During my junior year, I went through a phase of enthusiasm for my classes; two, in particular. I loved chemistry class and the incredibly complex experiments that it demanded. These were so complicated, in fact, that me and my friends spent the whole time huddled around a Bunsen burner, having intelligent discussions on the latest news from the Backstreet Boys or Hanson. I also started looking forward to mid-morning Social Studies when the teacher would lock the door and let us do our thing. He had a hernia, you see, and therefore had more important things in his mind than teaching disinterested teenagers the Law of Supply and Demand.
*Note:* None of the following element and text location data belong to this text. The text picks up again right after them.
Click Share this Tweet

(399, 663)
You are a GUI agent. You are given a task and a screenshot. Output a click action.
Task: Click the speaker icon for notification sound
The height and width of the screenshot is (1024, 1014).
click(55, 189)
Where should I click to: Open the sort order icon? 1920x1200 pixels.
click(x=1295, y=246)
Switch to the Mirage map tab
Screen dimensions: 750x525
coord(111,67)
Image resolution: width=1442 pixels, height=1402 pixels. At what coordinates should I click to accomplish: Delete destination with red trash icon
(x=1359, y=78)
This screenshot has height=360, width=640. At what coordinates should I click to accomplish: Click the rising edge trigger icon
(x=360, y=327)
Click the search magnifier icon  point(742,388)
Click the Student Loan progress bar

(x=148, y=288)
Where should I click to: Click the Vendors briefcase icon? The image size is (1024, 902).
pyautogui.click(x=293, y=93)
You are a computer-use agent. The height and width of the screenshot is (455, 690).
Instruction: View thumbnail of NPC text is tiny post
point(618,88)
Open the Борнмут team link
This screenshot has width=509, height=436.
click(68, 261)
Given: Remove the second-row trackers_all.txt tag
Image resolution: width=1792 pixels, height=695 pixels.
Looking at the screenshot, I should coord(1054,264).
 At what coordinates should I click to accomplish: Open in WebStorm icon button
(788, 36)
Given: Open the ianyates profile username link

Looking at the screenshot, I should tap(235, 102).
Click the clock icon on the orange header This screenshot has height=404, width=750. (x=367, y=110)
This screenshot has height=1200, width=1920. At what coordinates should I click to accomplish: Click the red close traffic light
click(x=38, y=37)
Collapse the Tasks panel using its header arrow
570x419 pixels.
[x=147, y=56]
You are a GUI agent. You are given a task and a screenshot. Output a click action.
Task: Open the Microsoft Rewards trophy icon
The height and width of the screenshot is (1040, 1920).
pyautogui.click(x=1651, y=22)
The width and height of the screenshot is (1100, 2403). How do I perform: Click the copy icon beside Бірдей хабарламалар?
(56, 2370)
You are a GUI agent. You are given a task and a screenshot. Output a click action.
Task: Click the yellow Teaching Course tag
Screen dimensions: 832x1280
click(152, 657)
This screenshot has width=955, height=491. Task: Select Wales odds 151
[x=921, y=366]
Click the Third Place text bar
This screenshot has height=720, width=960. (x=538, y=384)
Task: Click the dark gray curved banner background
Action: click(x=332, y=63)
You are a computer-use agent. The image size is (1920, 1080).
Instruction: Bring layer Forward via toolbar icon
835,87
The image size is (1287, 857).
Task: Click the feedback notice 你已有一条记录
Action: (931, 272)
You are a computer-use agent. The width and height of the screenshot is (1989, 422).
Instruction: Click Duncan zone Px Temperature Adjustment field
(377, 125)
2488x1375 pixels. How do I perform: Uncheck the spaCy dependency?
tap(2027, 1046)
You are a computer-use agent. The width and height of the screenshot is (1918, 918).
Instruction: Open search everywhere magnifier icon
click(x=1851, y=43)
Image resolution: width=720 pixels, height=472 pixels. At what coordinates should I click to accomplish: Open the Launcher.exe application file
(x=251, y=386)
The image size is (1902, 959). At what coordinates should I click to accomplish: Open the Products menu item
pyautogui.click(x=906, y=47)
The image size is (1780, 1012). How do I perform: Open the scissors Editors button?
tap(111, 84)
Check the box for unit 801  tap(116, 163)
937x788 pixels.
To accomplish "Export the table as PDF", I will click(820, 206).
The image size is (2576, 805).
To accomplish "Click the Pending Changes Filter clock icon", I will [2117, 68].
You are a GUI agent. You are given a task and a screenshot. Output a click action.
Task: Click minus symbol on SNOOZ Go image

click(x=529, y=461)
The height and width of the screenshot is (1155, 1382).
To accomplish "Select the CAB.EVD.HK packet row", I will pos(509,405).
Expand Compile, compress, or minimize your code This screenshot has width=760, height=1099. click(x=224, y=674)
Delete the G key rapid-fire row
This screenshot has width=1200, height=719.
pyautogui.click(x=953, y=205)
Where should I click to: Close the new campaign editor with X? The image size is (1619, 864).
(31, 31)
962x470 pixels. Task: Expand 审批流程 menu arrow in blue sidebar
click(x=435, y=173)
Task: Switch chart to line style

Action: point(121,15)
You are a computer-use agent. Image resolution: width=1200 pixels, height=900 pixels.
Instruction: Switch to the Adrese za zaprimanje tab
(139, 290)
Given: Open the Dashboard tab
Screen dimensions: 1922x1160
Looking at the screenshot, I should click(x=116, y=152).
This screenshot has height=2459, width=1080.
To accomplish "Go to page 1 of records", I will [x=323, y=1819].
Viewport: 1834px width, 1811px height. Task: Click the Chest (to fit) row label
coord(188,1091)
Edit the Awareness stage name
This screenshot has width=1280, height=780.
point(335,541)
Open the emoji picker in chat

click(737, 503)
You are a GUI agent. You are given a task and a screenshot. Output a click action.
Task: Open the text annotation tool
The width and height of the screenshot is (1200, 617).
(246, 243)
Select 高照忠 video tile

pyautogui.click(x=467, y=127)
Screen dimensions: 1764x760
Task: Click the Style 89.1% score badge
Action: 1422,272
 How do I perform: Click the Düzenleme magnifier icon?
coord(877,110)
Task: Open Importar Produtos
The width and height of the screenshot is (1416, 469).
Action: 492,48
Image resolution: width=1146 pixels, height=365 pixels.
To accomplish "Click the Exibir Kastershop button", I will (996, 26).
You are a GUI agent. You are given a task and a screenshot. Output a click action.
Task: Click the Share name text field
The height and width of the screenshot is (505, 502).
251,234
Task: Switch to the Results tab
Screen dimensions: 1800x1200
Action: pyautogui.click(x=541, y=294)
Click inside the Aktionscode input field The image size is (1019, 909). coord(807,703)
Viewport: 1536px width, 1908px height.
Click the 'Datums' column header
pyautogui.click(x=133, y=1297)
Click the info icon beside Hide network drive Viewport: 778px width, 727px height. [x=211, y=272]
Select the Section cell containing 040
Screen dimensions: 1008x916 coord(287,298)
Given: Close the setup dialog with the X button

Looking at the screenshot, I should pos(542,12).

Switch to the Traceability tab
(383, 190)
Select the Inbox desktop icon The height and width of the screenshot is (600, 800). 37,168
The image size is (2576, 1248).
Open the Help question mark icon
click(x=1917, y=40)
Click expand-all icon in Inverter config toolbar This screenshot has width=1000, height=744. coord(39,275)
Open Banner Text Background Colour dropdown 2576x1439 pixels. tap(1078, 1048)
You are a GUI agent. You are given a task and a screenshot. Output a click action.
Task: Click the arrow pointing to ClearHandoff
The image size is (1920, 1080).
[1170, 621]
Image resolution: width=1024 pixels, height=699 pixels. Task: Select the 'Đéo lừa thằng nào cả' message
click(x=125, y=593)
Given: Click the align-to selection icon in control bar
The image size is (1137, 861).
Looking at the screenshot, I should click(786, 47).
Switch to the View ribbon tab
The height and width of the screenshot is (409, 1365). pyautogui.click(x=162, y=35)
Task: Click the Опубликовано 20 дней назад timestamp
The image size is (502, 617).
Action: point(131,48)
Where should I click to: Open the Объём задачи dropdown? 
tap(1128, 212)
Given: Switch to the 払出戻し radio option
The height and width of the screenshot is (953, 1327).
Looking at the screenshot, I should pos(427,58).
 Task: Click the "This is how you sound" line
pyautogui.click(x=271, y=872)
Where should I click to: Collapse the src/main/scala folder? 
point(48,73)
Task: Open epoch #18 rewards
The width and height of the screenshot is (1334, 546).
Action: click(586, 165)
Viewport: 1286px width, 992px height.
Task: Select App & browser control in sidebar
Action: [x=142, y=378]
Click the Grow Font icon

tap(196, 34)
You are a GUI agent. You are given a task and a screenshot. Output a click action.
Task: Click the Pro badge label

That year, I learned the economic differences of having three players in a game of tong-its (a card game) instead of two.

Lastly, I learned that laughing at my English teacher for mispronouncing words was a very good way to get myself sent to the principal’s office, which was almost always empty. I also learned that serving Chinese takeaway in my Home Economics cookfest was likely to give me a reputation of being a very fine cook. Most of all, I learned that I couldn’t reach my toes in Phys.Ed – and I never will.

Describe an experience that shaped you as a person.

During my freshman year, I was chosen to be one of the two representatives of my class for the Miss United Nations ’95 beauty pageant. I won first runner-up – quite a mean feat for someone so young. The Miss UN and I then represented the high school department for the university-wide pageant. I didn’t win. I did, however, catch the audience’s attention after I almost burned another candidate’s traditional Filipino headdress with the traditional Filipino candles that were part of my traditional Filipino ensemble. I was also the youngest contestant to have ever joined that pageant, and I developed a campus queen complex.

A few months later, my class staged a fashion show for our Home Economics class, a very well-attended event. I was the star of the show, appearing in the bridal finale as the bride “marrying” one of my classmates who was transformed from a pimpled adolescent to an over-foundationed groom. I was confident that I would win the “Best Model” award. Much to my surprise and chagrin, however, the award was given to one of my classmates. I had barely left the stage when I started getting hysterical. I was the Miss UN first runner-up and I represented my department in the school-wide pageant, so I should have won Best Model, too!

I was humiliated and inconsolable for days. I only realized later that I humiliated myself even more by reacting that way. I realized that I was a sore loser, and this has shaped me into the person that I am today. I’ve learned that I shouldn’t let my ego get ahead of myself. I’ve learned that I should at least appear to be modest – even when I’m not. Most importantly, I’ve learned never to join a beauty pageant ever again. Of course, it helps that I haven’t grown an inch since.

How can you contribute to the institution’s diversity? Describe a situation where this contribution was applied.

My high school department was tiny; so small, in fact, that we only had one class for each of the four levels. I was my class’ designated songbird. Whenever there was a singing contest, I took center stage. I wasn’t particularly good, but there was no one else courageous enough to volunteer in my stead, so I had to do it.

Without fail, I always placed third out of four contestants – which pretty much meant that I was the second worst singer of the bunch. That was fine, though, because at least I wasn’t the absolute worst. Besides, they gave prizes until third place, so in my four years of high school, I accumulated a healthy collection of staplers and Stabilo Boss highlighters.

My singing days ended soon after when my voice broke for no apparent reason. I now sing in screeches and wails. I could still very much carry a tune, however, and with rather shocking accuracy. Suffice to say, I am one of the best bad singers I know, and I could definitely contribute to the university’s diversity this way. After all, there can only be too many good singers, and even more bad ones. By being a good bad singer, I’m offering your good institution the best of both worlds.

Ahhh, yes. Definitely Harvard or at least Princeton material…if I do say so myself.